- Exercise details -
Would you give the entries below again in full, exactly as they stand?

[Pixel coordinate grounding data]
= = =

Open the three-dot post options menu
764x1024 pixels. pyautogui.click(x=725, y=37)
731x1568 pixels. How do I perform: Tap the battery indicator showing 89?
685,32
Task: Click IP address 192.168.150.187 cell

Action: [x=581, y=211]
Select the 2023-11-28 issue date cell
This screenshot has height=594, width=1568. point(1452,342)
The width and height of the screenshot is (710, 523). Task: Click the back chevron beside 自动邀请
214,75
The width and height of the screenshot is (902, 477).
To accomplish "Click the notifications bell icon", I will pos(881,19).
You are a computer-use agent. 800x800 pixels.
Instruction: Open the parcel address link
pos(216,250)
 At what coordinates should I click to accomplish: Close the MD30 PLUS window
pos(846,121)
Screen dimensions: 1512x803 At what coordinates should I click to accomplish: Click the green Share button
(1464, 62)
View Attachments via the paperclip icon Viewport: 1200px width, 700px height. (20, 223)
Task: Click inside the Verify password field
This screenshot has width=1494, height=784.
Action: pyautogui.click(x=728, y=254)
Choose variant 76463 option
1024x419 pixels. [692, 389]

= = =

- Answer box -
Open the three-dot post options menu
764x1024 pixels. pyautogui.click(x=725, y=37)
731x1568 pixels. How do I perform: Tap the battery indicator showing 89?
685,32
Task: Click IP address 192.168.150.187 cell

Action: [x=581, y=211]
Select the 2023-11-28 issue date cell
This screenshot has height=594, width=1568. point(1452,342)
The width and height of the screenshot is (710, 523). Task: Click the back chevron beside 自动邀请
214,75
The width and height of the screenshot is (902, 477).
To accomplish "Click the notifications bell icon", I will pos(881,19).
You are a computer-use agent. 800x800 pixels.
Instruction: Open the parcel address link
pos(216,250)
 At what coordinates should I click to accomplish: Close the MD30 PLUS window
pos(846,121)
Screen dimensions: 1512x803 At what coordinates should I click to accomplish: Click the green Share button
(1464, 62)
View Attachments via the paperclip icon Viewport: 1200px width, 700px height. (20, 223)
Task: Click inside the Verify password field
This screenshot has width=1494, height=784.
Action: pyautogui.click(x=728, y=254)
Choose variant 76463 option
1024x419 pixels. [692, 389]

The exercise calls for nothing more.